:: Excerpt provided ::
====
Peer-to-peer lending offers significant benefits to both borrowers and lenders.  Through peer-to-peer lending borrowers are able to access funds at rates that typically range from 10% to 16%, which compare very favorably to credit card advances, which are often over 25% annually or short-term consumer loans, which are often made at over 100% interest per year.  Peer to peer lenders also realize significant potential benefits.  Compared to the estimated return typically earned on cash deposits, which can range from 2% and below, peer-to-peer lending offers lenders a chance to participate in investment opportunities with much higher returns.  Peer-to-peer lending also offers socially positive benefits to lenders that many find attractive.

Via our website, we provide screening and credit checks on borrowers and allow lenders to select the types of borrowers they wish to consider for loans. The process of credit, background and identity checks, processing of the loan applications, the matching of borrowers and lenders, the tracking of loan payments, and other related functions are handled on a completely automated basis allowing us to incur extremely low overhead costs, likely resulting in meaningful operating margins.

Borrowers pay a $49 "Borrower Application Fee". Lenders pay an annual Lender Administration Fee of $9 per loan of which they are a Lender. Users of the website will also pay a $0.99 "EFT/ACH Transfer Fee" for all ACH transactions.  While these fees constitute the initial revenue model, we believe it is highly likely the company will develop additional revenue streams in the very near future with website advertising, credit card and auto loan origination and/or referral fees likely showing the most realistic near-term potentials.
 
We had $126 in revenues during the three months ended April 30, 2011 and $624 revenues during the three months ended April 30, 2010. Our expenses during that time incurred general and administrative expenses in the amount of $131,257 and $112,359, respectively. These expenses occurred developing our Web technology and establishing the necessary infrastructure to launch our services.  Our auditors have raised substantial doubt as to our ability to continue as a “Going Concern” as we have generated limited revenue since 2005 and at April 30, 2011 and January 31, 2011, the Company had accumulated losses of $8,674,045 and $9,035,673, respectively. Our continued existence is dependent on our ability to generate sufficient cash flow from operations to support our daily operations, as well as, to provide sufficient resources to retire existing liabilities and obligations on a timely basis.
====
[Data for locating visible targets]
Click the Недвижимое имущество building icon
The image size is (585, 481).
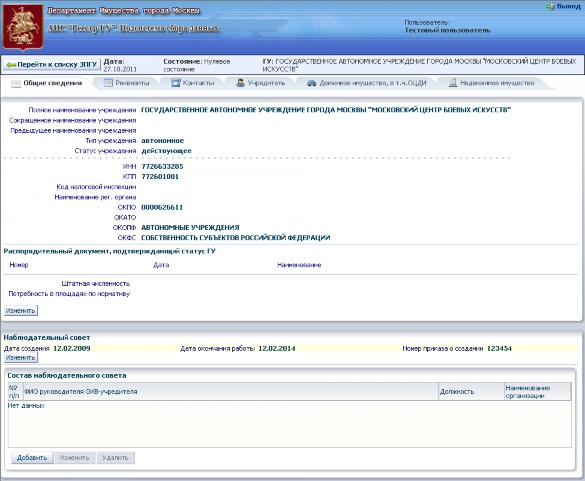click(453, 83)
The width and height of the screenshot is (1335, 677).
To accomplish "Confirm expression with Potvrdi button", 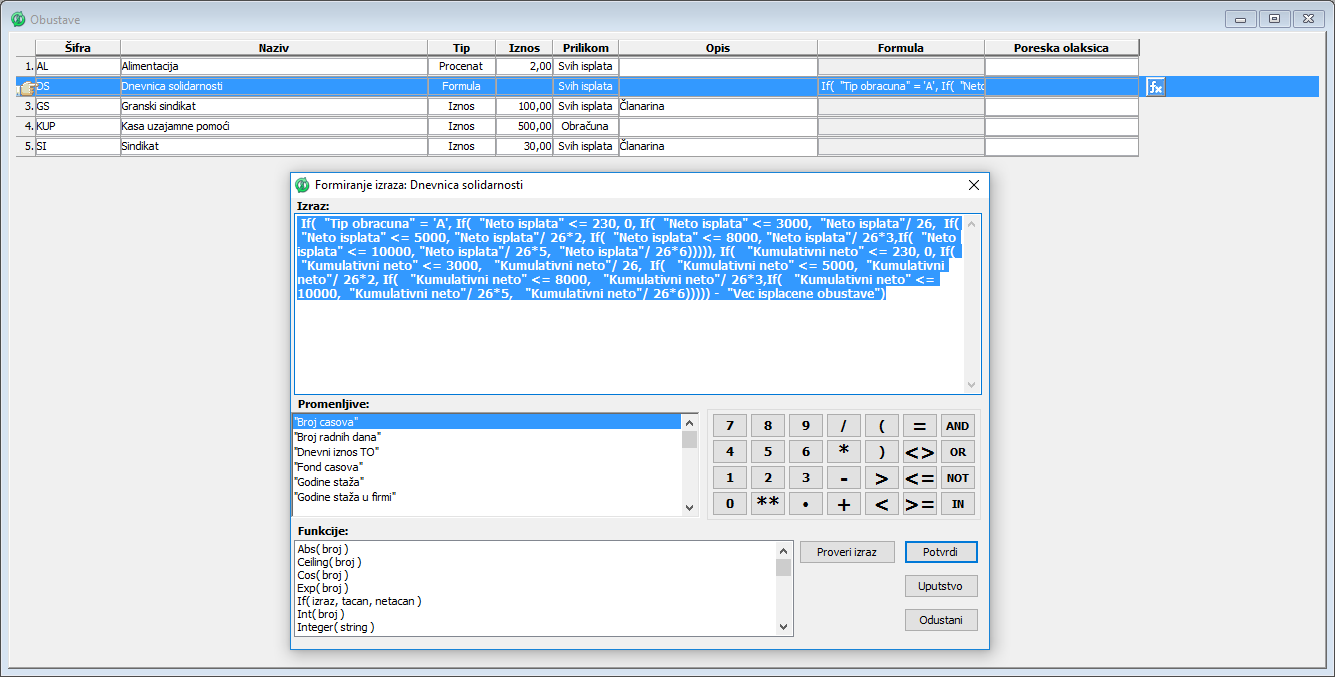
====
:: Task list ::
**A.** Rewrite the peer-to-peer lending excerpt between "Peer-to-peer lending offers significant" and "many find attractive.", inclusive, swapping "lenders" for "investors" throughout.
**B.** According to the peer-to-peer lending excerpt, what annual fee do lenders pay for each loan they take part in?
The listing above can be left aside entirely.

:: Answers for this exercise ::
**A.**
Peer-to-peer lending offers significant benefits to both borrowers and investors.  Through peer-to-peer lending borrowers are able to access funds at rates that typically range from 10% to 16%, which compare very favorably to credit card advances, which are often over 25% annually or short-term consumer loans, which are often made at over 100% interest per year.  Peer to peer investors also realize significant potential benefits.  Compared to the estimated return typically earned on cash deposits, which can range from 2% and below, peer-to-peer lending offers investors a chance to participate in investment opportunities with much higher returns.  Peer-to-peer lending also offers socially positive benefits to investors that many find attractive.

**B.** Lenders pay an annual Lender Administration Fee of $9 per loan.